The Phase-Gate Lifecycle
Every AIPM project moves through the five PMBOK phases, and each phase has a gate the sponsor must sign off before the project advances.
The five phases
A project always runs the phases in the same order. Each phase bundles its own set of artifacts, and the sponsor’s sign-off at the end of a phase confirms that those artifacts are complete and accurate before the next phase opens.
| Phase | What it covers | Gate approves |
|---|---|---|
| Initiating | Project charter and stakeholder register. | The sponsor confirms the project is properly chartered and the right stakeholders are recorded. |
| Planning | Project management plan and risk register. | The sponsor confirms there is a sound plan and the known risks are written down. |
| Executing | Progress and status reporting on the work as it is delivered. | The sponsor confirms the work is progressing as reported. |
| Monitoring & Controlling | Performance reporting and change control. | The sponsor confirms performance is being tracked and changes are handled in a controlled way. |
| Closing | Closure report and lessons learned. | The sponsor confirms the project is wrapped up and the lessons are captured. |
How a gate works
Each phase has a gate status that moves through three states: open, then in review, then signed off. From the Phases overview at /project/<id>/phases — which shows every phase’s gate status and highlights the current phase — you open a phase to see its artifacts at /phase/<phase-id>.

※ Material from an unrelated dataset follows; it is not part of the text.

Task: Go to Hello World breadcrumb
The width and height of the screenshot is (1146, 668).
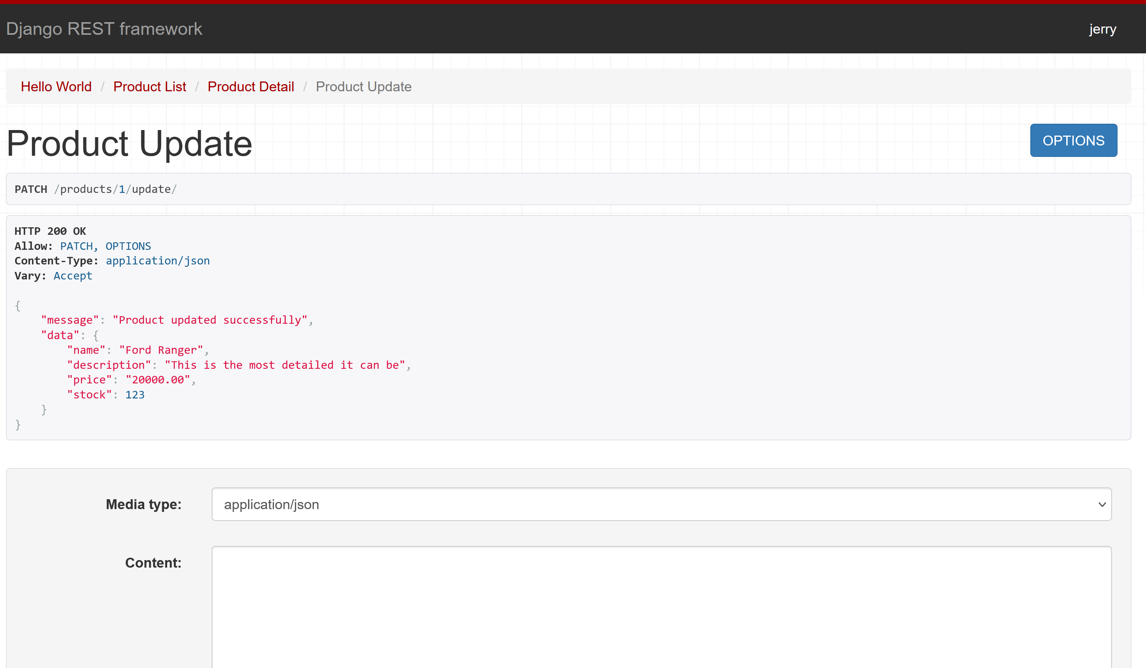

When the phase is open and its artifacts are ready, the sponsor clicks “Submit for sign-off.” This routes the gate through the normal three-role decision flow. When the decision is approved, the phase is marked signed off and the next phase opens.
The hard rule
A project cannot advance out of a phase until that phase’s gate is signed off by the sponsor. There is no shortcut: even closing the project cannot skip an unfinished gate.
Who can sign off a gate
Only the sponsor may submit a phase gate and decide it. While a phase gate reuses the same three-role decision flow used elsewhere in AIPM, no one but the sponsor can submit or decide it. For how the underlying evidence and decision mechanics work, see approving with evidence.